▶ [WHAT THE TASK ASKS]
The entries are to be given again in full. Every word must match.

▶ [LISTED RECORDS]
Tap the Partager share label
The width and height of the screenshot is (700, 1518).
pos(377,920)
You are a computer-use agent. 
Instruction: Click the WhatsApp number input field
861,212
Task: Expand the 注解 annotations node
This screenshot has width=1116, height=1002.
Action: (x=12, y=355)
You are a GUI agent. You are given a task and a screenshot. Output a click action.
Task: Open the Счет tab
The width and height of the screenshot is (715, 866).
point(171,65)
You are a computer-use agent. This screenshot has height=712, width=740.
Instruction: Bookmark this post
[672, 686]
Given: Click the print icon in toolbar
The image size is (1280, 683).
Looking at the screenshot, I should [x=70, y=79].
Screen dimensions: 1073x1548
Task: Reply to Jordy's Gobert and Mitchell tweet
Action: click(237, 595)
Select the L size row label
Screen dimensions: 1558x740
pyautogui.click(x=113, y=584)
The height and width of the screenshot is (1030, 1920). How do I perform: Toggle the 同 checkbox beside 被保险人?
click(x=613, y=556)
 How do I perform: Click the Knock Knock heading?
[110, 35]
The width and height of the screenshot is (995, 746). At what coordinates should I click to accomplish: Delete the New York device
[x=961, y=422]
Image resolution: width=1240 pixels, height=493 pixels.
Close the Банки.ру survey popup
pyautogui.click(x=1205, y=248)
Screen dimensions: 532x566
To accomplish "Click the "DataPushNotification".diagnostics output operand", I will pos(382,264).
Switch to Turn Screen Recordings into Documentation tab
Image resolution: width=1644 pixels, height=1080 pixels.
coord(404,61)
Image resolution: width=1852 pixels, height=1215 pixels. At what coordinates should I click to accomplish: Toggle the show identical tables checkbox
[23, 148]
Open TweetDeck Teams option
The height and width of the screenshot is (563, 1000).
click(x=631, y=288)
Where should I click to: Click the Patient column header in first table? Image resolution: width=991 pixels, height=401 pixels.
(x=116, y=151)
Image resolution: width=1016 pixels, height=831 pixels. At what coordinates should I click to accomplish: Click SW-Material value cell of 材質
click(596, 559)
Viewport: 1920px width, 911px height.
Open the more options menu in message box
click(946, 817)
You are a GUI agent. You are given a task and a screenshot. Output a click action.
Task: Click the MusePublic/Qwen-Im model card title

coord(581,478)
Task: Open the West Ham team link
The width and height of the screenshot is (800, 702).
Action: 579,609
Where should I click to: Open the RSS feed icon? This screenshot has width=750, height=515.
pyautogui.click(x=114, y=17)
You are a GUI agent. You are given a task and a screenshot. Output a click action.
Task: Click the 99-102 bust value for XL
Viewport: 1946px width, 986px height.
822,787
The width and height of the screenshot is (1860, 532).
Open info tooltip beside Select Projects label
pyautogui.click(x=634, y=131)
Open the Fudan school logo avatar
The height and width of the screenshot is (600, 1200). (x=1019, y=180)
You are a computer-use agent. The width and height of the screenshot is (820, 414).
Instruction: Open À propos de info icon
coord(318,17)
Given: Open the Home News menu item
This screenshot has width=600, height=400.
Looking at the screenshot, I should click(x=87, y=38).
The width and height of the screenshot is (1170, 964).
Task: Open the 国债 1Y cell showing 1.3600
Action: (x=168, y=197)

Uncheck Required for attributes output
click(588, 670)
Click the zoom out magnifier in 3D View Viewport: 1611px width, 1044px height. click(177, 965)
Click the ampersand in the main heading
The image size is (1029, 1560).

▶ [RESPONSE TO THE EXERCISE]
Tap the Partager share label
The width and height of the screenshot is (700, 1518).
pos(377,920)
You are a computer-use agent. 
Instruction: Click the WhatsApp number input field
861,212
Task: Expand the 注解 annotations node
This screenshot has width=1116, height=1002.
Action: (x=12, y=355)
You are a GUI agent. You are given a task and a screenshot. Output a click action.
Task: Open the Счет tab
The width and height of the screenshot is (715, 866).
point(171,65)
You are a computer-use agent. This screenshot has height=712, width=740.
Instruction: Bookmark this post
[672, 686]
Given: Click the print icon in toolbar
The image size is (1280, 683).
Looking at the screenshot, I should [x=70, y=79].
Screen dimensions: 1073x1548
Task: Reply to Jordy's Gobert and Mitchell tweet
Action: click(237, 595)
Select the L size row label
Screen dimensions: 1558x740
pyautogui.click(x=113, y=584)
The height and width of the screenshot is (1030, 1920). How do I perform: Toggle the 同 checkbox beside 被保险人?
click(x=613, y=556)
 How do I perform: Click the Knock Knock heading?
[110, 35]
The width and height of the screenshot is (995, 746). At what coordinates should I click to accomplish: Delete the New York device
[x=961, y=422]
Image resolution: width=1240 pixels, height=493 pixels.
Close the Банки.ру survey popup
pyautogui.click(x=1205, y=248)
Screen dimensions: 532x566
To accomplish "Click the "DataPushNotification".diagnostics output operand", I will pos(382,264).
Switch to Turn Screen Recordings into Documentation tab
Image resolution: width=1644 pixels, height=1080 pixels.
coord(404,61)
Image resolution: width=1852 pixels, height=1215 pixels. At what coordinates should I click to accomplish: Toggle the show identical tables checkbox
[23, 148]
Open TweetDeck Teams option
The height and width of the screenshot is (563, 1000).
click(x=631, y=288)
Where should I click to: Click the Patient column header in first table? Image resolution: width=991 pixels, height=401 pixels.
(x=116, y=151)
Image resolution: width=1016 pixels, height=831 pixels. At what coordinates should I click to accomplish: Click SW-Material value cell of 材質
click(596, 559)
Viewport: 1920px width, 911px height.
Open the more options menu in message box
click(946, 817)
You are a GUI agent. You are given a task and a screenshot. Output a click action.
Task: Click the MusePublic/Qwen-Im model card title

coord(581,478)
Task: Open the West Ham team link
The width and height of the screenshot is (800, 702).
Action: 579,609
Where should I click to: Open the RSS feed icon? This screenshot has width=750, height=515.
pyautogui.click(x=114, y=17)
You are a GUI agent. You are given a task and a screenshot. Output a click action.
Task: Click the 99-102 bust value for XL
Viewport: 1946px width, 986px height.
822,787
The width and height of the screenshot is (1860, 532).
Open info tooltip beside Select Projects label
pyautogui.click(x=634, y=131)
Open the Fudan school logo avatar
The height and width of the screenshot is (600, 1200). (x=1019, y=180)
You are a computer-use agent. The width and height of the screenshot is (820, 414).
Instruction: Open À propos de info icon
coord(318,17)
Given: Open the Home News menu item
This screenshot has width=600, height=400.
Looking at the screenshot, I should click(x=87, y=38).
The width and height of the screenshot is (1170, 964).
Task: Open the 国债 1Y cell showing 1.3600
Action: (x=168, y=197)

Uncheck Required for attributes output
click(588, 670)
Click the zoom out magnifier in 3D View Viewport: 1611px width, 1044px height. click(177, 965)
Click the ampersand in the main heading
The image size is (1029, 1560).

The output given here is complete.